[Pubblicato sullo Strano Attrattore 1.0 il 22-08-2007.]
Come ricordava Carmilla nei giorni scorsi, domani 23 agosto saranno 80 anni dall’esecuzione di Nicola Sacco e Bartolomeo Vanzetti, due “anarchici bastardi” come ebbe a definirli il giudice Webster Thayer prima di condannarli a morte per un duplice omicidio che non avevano commesso, come avrebbe riconosciuto ufficialmente il governatore del Massachusetts Michael Dukakis nel 1977 (”Io dichiaro che ogni stigma ed ogni onta vengano per sempre cancellati dai nomi di Nicola Sacco e Bartolomeo Vanzetti“). All’epoca inutile fu la campagna pro Nick and Bart lanciata da importanti intellettuali d’oltreoceano, con l’appoggio della comunità italiana d’America.

Queste furono le ultime parole rivolte da Vanzetti al giudice Thayer: ”Io non augurerei a un cane o a un serpente, alla più bassa e disgraziata creatura della Terra — io non augurerei a nessuna di queste ciò che io ho dovuto soffrire per cose di cui io non sono colpevole. Ma la mia convinzione è che ho sofferto per cose di cui io sono colpevole.

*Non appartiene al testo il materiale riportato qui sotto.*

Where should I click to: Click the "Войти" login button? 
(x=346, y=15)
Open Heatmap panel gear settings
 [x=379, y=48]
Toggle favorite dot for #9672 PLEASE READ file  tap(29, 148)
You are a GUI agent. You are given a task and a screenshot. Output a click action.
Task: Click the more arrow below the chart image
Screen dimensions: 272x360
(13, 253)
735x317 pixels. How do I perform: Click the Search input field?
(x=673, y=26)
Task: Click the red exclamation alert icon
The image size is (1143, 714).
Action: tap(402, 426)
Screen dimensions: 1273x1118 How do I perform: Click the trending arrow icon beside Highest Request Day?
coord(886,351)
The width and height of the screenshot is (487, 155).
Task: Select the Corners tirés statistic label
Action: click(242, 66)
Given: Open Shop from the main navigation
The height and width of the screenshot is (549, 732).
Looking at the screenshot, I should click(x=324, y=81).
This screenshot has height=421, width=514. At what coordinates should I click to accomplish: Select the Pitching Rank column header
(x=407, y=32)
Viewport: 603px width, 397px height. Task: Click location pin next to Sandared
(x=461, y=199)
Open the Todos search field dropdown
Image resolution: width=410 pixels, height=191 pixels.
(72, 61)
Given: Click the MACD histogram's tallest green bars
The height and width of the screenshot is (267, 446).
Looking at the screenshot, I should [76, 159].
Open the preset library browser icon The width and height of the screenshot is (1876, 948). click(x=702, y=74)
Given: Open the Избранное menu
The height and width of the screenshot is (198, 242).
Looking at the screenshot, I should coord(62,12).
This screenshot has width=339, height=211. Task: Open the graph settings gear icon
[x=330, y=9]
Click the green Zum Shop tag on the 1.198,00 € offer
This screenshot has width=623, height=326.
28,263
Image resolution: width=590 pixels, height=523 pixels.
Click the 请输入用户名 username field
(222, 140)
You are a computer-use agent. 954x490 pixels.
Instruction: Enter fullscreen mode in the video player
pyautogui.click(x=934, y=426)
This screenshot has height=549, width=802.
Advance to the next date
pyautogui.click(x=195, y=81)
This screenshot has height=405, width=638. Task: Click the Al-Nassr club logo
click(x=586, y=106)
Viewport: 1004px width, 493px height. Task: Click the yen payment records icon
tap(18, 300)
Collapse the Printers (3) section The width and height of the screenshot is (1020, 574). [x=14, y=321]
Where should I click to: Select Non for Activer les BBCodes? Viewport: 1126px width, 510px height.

Io sto soffrendo perché io sono un radicale, e davvero io sono un radicale; io ho sofferto perché ero un Italiano, e davvero io sono un Italiano [...]

E come italiani e radicali, come anarchici bastardi e simboli delle peggiori ingiustizie perpetrate dal sistema, voglio ricordare questi due eroi del Novecento. Rileggendo le commoventi parole che ebbe per loro un grande come Kurt Vonnegut:

[...]Mi sembra strano, oggi, dover spiegare chi fossero Sacco e Vanzetti. Recentemente ho chiesto a Israel Edel, l’ex portiere notturno all’Arapahoe, cosa sapeva lui di Sacco e Vanzetti, e mi ha risposto senza esitazione che erano due giovani di buona famiglia che, a Chicago, avevano commesso un omicidio per provarne il brivido. Li aveva confusi, insomma, con Leopold e Loeb.
Perché dovrebbe sconvolgermi questo? Quand’ero giovane, ero convinto che la storia di Sacco e Vanzetti sarebbe stata raccontata tanto spesso quanto la storia di Gesù Cristo, suscitando altrettanta commozione. Non avevano forse diritto, i moderni - pensavo - a una Passione moderna come quella di Sacco e Vanzetti, che si concludeva sulla sedia elettrica?